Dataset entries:

.....

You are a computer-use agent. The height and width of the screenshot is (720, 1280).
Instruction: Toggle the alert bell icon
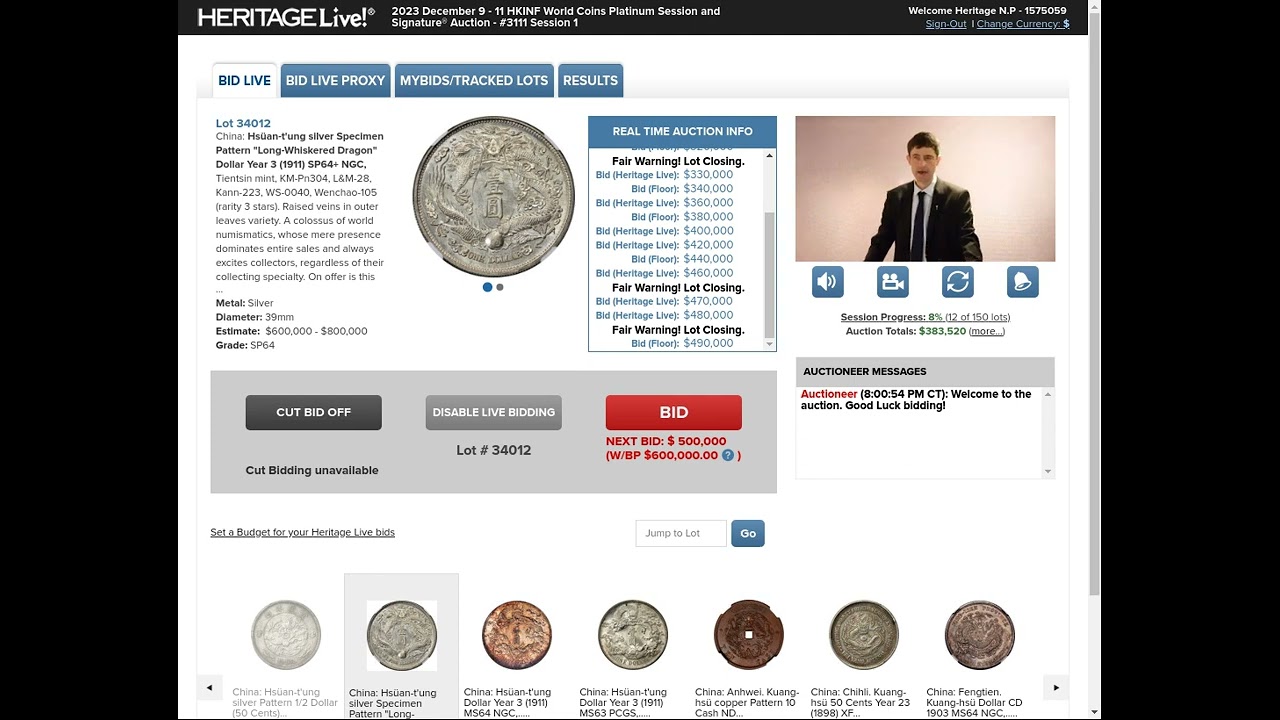(x=1023, y=282)
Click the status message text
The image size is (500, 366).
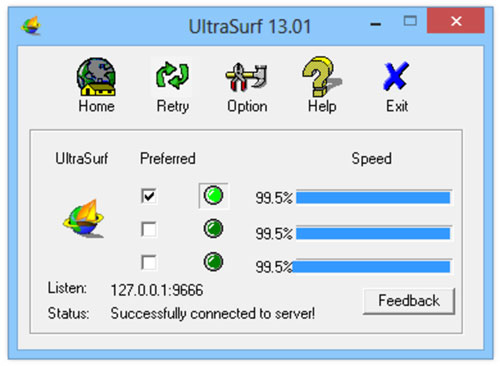(213, 314)
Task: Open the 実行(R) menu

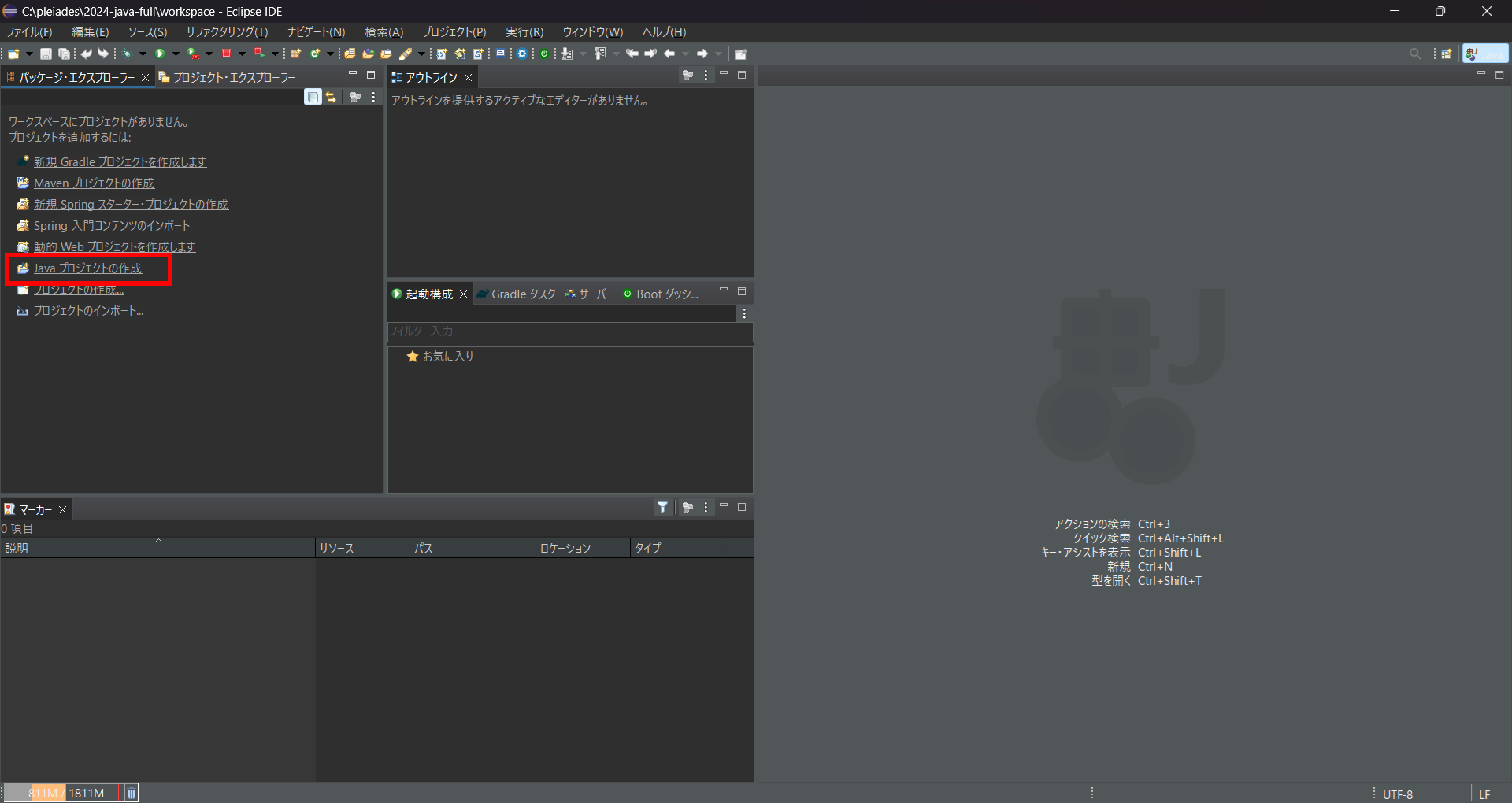Action: click(524, 32)
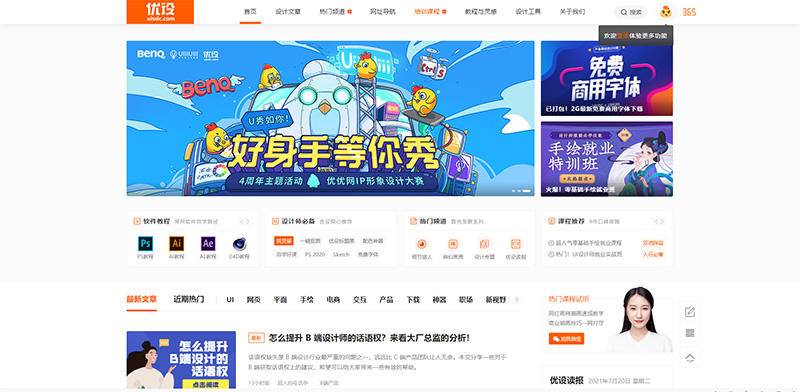Click the next arrow in the 软件教程 panel

coord(248,222)
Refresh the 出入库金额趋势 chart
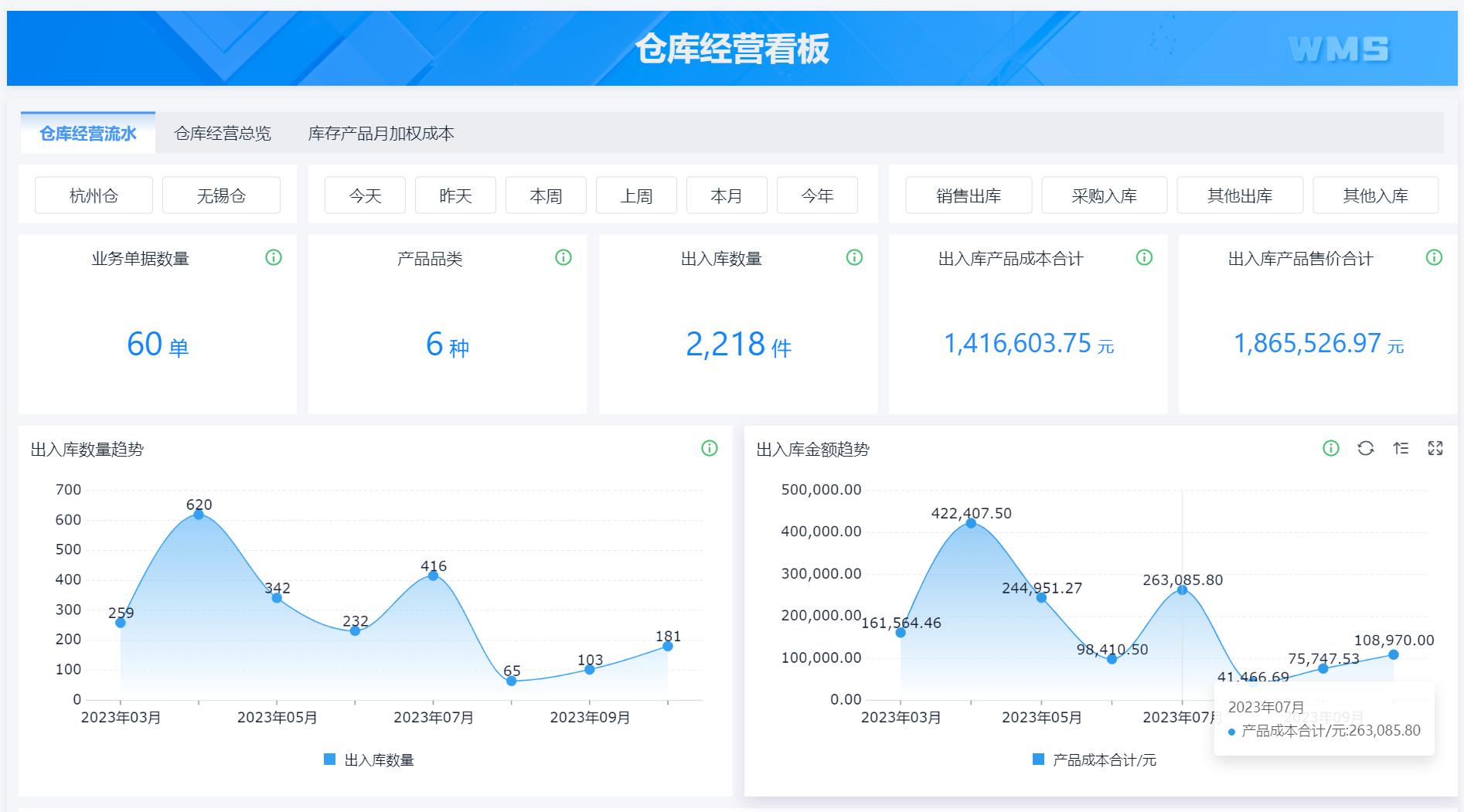Viewport: 1464px width, 812px height. tap(1366, 449)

.....

> **Exercise details**
Give each line of the material above as a JSON list of strings, one string per line, with blank lines and pictures left out.

> **Output for this exercise**
[
  "You are a computer-use agent. The height and width of the screenshot is (720, 1280).",
  "Instruction: Toggle the alert bell icon",
  "(x=1023, y=282)",
  "Click the status message text",
  "The image size is (500, 366).",
  "(213, 314)",
  "Task: Open the 実行(R) menu",
  "Action: click(524, 32)",
  "Click the next arrow in the 软件教程 panel",
  "coord(248,222)",
  "Refresh the 出入库金额趋势 chart",
  "Viewport: 1464px width, 812px height. tap(1366, 449)"
]